Data extracted from a collection:
_ _ _ _

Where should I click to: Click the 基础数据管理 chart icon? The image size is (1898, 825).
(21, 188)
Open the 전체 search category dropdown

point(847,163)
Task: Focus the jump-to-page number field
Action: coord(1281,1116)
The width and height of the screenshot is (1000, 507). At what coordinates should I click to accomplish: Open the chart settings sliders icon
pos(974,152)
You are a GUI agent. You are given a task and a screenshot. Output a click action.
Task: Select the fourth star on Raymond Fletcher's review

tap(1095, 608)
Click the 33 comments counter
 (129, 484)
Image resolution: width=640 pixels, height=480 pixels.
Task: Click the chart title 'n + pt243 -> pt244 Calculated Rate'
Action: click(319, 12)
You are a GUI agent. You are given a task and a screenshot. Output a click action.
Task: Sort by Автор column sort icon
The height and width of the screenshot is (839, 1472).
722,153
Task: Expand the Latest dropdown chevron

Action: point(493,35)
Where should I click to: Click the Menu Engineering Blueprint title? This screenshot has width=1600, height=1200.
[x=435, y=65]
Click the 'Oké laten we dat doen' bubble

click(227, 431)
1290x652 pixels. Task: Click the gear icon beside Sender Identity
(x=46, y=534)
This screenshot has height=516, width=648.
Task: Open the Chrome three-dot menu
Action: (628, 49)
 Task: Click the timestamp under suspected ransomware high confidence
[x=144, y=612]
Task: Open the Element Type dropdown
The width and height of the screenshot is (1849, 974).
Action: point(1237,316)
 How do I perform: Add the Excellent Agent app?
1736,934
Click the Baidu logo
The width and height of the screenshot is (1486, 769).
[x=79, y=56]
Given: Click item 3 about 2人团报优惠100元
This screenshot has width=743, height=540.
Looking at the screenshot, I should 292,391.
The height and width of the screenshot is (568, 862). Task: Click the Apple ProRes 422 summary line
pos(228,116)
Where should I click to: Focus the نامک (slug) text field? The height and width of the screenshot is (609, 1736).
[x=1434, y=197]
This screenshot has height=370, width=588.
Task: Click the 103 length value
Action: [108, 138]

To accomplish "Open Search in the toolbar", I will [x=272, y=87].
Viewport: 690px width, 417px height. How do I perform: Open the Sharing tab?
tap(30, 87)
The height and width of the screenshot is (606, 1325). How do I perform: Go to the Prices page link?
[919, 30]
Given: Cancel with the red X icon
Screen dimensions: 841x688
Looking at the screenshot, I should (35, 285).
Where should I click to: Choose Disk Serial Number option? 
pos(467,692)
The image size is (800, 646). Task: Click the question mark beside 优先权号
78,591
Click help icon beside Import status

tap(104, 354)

_ _ _ _

# [DIRECTIONS FOR THIS TASK]
Every record, word for word, must be returned.

# [EXERCISE RESPONSE]
Where should I click to: Click the 基础数据管理 chart icon? The image size is (1898, 825).
(21, 188)
Open the 전체 search category dropdown

point(847,163)
Task: Focus the jump-to-page number field
Action: coord(1281,1116)
The width and height of the screenshot is (1000, 507). At what coordinates should I click to accomplish: Open the chart settings sliders icon
pos(974,152)
You are a GUI agent. You are given a task and a screenshot. Output a click action.
Task: Select the fourth star on Raymond Fletcher's review

tap(1095, 608)
Click the 33 comments counter
 (129, 484)
Image resolution: width=640 pixels, height=480 pixels.
Task: Click the chart title 'n + pt243 -> pt244 Calculated Rate'
Action: click(319, 12)
You are a GUI agent. You are given a task and a screenshot. Output a click action.
Task: Sort by Автор column sort icon
The height and width of the screenshot is (839, 1472).
722,153
Task: Expand the Latest dropdown chevron

Action: point(493,35)
Where should I click to: Click the Menu Engineering Blueprint title? This screenshot has width=1600, height=1200.
[x=435, y=65]
Click the 'Oké laten we dat doen' bubble

click(227, 431)
1290x652 pixels. Task: Click the gear icon beside Sender Identity
(x=46, y=534)
This screenshot has height=516, width=648.
Task: Open the Chrome three-dot menu
Action: (628, 49)
 Task: Click the timestamp under suspected ransomware high confidence
[x=144, y=612]
Task: Open the Element Type dropdown
The width and height of the screenshot is (1849, 974).
Action: point(1237,316)
 How do I perform: Add the Excellent Agent app?
1736,934
Click the Baidu logo
The width and height of the screenshot is (1486, 769).
[x=79, y=56]
Given: Click item 3 about 2人团报优惠100元
This screenshot has width=743, height=540.
Looking at the screenshot, I should 292,391.
The height and width of the screenshot is (568, 862). Task: Click the Apple ProRes 422 summary line
pos(228,116)
Where should I click to: Focus the نامک (slug) text field? The height and width of the screenshot is (609, 1736).
[x=1434, y=197]
This screenshot has height=370, width=588.
Task: Click the 103 length value
Action: [108, 138]

To accomplish "Open Search in the toolbar", I will [x=272, y=87].
Viewport: 690px width, 417px height. How do I perform: Open the Sharing tab?
tap(30, 87)
The height and width of the screenshot is (606, 1325). How do I perform: Go to the Prices page link?
[919, 30]
Given: Cancel with the red X icon
Screen dimensions: 841x688
Looking at the screenshot, I should (35, 285).
Where should I click to: Choose Disk Serial Number option? 
pos(467,692)
The image size is (800, 646). Task: Click the question mark beside 优先权号
78,591
Click help icon beside Import status

tap(104, 354)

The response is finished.